» WORK TO COMPLETE
Without omission or alteration, write out all of the data.

*** WORKING DATA Section Begins ***

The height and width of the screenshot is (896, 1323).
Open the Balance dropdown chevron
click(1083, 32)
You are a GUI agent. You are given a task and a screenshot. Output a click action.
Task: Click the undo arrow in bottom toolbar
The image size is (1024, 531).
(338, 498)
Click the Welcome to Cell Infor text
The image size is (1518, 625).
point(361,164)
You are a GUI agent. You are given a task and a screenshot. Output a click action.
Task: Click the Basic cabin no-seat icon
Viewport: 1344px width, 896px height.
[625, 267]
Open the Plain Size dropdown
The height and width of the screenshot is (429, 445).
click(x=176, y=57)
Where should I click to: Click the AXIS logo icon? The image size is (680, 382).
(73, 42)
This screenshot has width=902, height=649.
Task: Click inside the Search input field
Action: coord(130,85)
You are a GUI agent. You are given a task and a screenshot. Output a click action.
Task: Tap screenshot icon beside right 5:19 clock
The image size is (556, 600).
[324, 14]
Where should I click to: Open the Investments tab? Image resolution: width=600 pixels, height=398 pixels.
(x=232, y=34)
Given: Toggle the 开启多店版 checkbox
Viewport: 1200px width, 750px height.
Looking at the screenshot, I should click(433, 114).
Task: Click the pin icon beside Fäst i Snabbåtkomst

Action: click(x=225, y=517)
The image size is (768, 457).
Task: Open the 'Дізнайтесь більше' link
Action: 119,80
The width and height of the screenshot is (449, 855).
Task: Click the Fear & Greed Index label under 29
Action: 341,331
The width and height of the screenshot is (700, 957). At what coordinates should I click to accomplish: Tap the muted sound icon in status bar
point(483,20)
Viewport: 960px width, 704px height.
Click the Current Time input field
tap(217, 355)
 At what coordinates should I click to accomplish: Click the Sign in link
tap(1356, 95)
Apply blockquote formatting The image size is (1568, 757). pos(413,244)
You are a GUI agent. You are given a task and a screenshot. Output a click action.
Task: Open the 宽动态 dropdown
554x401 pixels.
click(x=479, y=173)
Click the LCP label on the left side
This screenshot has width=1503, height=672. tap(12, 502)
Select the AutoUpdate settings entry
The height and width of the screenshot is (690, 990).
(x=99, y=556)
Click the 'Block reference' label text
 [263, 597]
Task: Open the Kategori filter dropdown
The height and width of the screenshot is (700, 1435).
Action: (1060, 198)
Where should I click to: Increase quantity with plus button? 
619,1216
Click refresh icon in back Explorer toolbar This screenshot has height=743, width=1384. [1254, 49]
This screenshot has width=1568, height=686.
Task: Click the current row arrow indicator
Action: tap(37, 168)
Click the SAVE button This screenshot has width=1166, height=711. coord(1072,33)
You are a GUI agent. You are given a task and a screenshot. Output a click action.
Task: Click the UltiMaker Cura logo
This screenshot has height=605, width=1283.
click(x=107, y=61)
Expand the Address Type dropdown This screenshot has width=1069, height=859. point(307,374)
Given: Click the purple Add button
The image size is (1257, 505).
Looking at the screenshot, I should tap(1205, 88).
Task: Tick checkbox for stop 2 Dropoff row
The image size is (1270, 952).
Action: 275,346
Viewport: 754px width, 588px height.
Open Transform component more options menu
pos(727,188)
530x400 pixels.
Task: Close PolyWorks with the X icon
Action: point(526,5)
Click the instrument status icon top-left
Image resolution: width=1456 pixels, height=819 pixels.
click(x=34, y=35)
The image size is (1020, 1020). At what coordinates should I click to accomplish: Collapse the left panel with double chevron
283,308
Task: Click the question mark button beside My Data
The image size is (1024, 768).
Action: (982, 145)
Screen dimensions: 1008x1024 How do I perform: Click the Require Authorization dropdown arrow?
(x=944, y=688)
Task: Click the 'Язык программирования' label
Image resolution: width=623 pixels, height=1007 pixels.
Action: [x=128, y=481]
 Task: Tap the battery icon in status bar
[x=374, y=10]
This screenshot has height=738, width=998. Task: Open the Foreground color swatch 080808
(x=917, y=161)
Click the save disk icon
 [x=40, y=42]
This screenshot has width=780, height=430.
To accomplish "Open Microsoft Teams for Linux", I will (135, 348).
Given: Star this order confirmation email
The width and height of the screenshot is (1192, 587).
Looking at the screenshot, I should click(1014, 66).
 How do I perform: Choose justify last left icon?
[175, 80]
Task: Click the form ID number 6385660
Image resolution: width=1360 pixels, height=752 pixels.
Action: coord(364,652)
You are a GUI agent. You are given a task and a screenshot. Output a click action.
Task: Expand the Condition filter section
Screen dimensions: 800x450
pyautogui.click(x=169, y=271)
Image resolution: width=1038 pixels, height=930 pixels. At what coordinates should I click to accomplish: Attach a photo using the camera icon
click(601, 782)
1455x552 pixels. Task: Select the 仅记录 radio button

*** WORKING DATA Section Ends ***

» FINISHED TASK
The height and width of the screenshot is (896, 1323).
Open the Balance dropdown chevron
click(1083, 32)
You are a GUI agent. You are given a task and a screenshot. Output a click action.
Task: Click the undo arrow in bottom toolbar
The image size is (1024, 531).
(338, 498)
Click the Welcome to Cell Infor text
The image size is (1518, 625).
point(361,164)
You are a GUI agent. You are given a task and a screenshot. Output a click action.
Task: Click the Basic cabin no-seat icon
Viewport: 1344px width, 896px height.
[625, 267]
Open the Plain Size dropdown
The height and width of the screenshot is (429, 445).
click(x=176, y=57)
Where should I click to: Click the AXIS logo icon? The image size is (680, 382).
(73, 42)
This screenshot has width=902, height=649.
Task: Click inside the Search input field
Action: coord(130,85)
You are a GUI agent. You are given a task and a screenshot. Output a click action.
Task: Tap screenshot icon beside right 5:19 clock
The image size is (556, 600).
[324, 14]
Where should I click to: Open the Investments tab? Image resolution: width=600 pixels, height=398 pixels.
(x=232, y=34)
Given: Toggle the 开启多店版 checkbox
Viewport: 1200px width, 750px height.
Looking at the screenshot, I should click(433, 114).
Task: Click the pin icon beside Fäst i Snabbåtkomst

Action: click(x=225, y=517)
The image size is (768, 457).
Task: Open the 'Дізнайтесь більше' link
Action: 119,80
The width and height of the screenshot is (449, 855).
Task: Click the Fear & Greed Index label under 29
Action: 341,331
The width and height of the screenshot is (700, 957). At what coordinates should I click to accomplish: Tap the muted sound icon in status bar
point(483,20)
Viewport: 960px width, 704px height.
Click the Current Time input field
tap(217, 355)
 At what coordinates should I click to accomplish: Click the Sign in link
tap(1356, 95)
Apply blockquote formatting The image size is (1568, 757). pos(413,244)
You are a GUI agent. You are given a task and a screenshot. Output a click action.
Task: Open the 宽动态 dropdown
554x401 pixels.
click(x=479, y=173)
Click the LCP label on the left side
This screenshot has width=1503, height=672. tap(12, 502)
Select the AutoUpdate settings entry
The height and width of the screenshot is (690, 990).
(x=99, y=556)
Click the 'Block reference' label text
 [263, 597]
Task: Open the Kategori filter dropdown
The height and width of the screenshot is (700, 1435).
Action: (1060, 198)
Where should I click to: Increase quantity with plus button? 
619,1216
Click refresh icon in back Explorer toolbar This screenshot has height=743, width=1384. [1254, 49]
This screenshot has width=1568, height=686.
Task: Click the current row arrow indicator
Action: tap(37, 168)
Click the SAVE button This screenshot has width=1166, height=711. coord(1072,33)
You are a GUI agent. You are given a task and a screenshot. Output a click action.
Task: Click the UltiMaker Cura logo
This screenshot has height=605, width=1283.
click(x=107, y=61)
Expand the Address Type dropdown This screenshot has width=1069, height=859. point(307,374)
Given: Click the purple Add button
The image size is (1257, 505).
Looking at the screenshot, I should tap(1205, 88).
Task: Tick checkbox for stop 2 Dropoff row
The image size is (1270, 952).
Action: 275,346
Viewport: 754px width, 588px height.
Open Transform component more options menu
pos(727,188)
530x400 pixels.
Task: Close PolyWorks with the X icon
Action: point(526,5)
Click the instrument status icon top-left
Image resolution: width=1456 pixels, height=819 pixels.
click(x=34, y=35)
The image size is (1020, 1020). At what coordinates should I click to accomplish: Collapse the left panel with double chevron
283,308
Task: Click the question mark button beside My Data
The image size is (1024, 768).
Action: (982, 145)
Screen dimensions: 1008x1024 How do I perform: Click the Require Authorization dropdown arrow?
(x=944, y=688)
Task: Click the 'Язык программирования' label
Image resolution: width=623 pixels, height=1007 pixels.
Action: [x=128, y=481]
 Task: Tap the battery icon in status bar
[x=374, y=10]
This screenshot has height=738, width=998. Task: Open the Foreground color swatch 080808
(x=917, y=161)
Click the save disk icon
 [x=40, y=42]
This screenshot has width=780, height=430.
To accomplish "Open Microsoft Teams for Linux", I will (135, 348).
Given: Star this order confirmation email
The width and height of the screenshot is (1192, 587).
Looking at the screenshot, I should click(1014, 66).
 How do I perform: Choose justify last left icon?
[175, 80]
Task: Click the form ID number 6385660
Image resolution: width=1360 pixels, height=752 pixels.
Action: coord(364,652)
You are a GUI agent. You are given a task and a screenshot. Output a click action.
Task: Expand the Condition filter section
Screen dimensions: 800x450
pyautogui.click(x=169, y=271)
Image resolution: width=1038 pixels, height=930 pixels. At what coordinates should I click to accomplish: Attach a photo using the camera icon
click(601, 782)
1455x552 pixels. Task: Select the 仅记录 radio button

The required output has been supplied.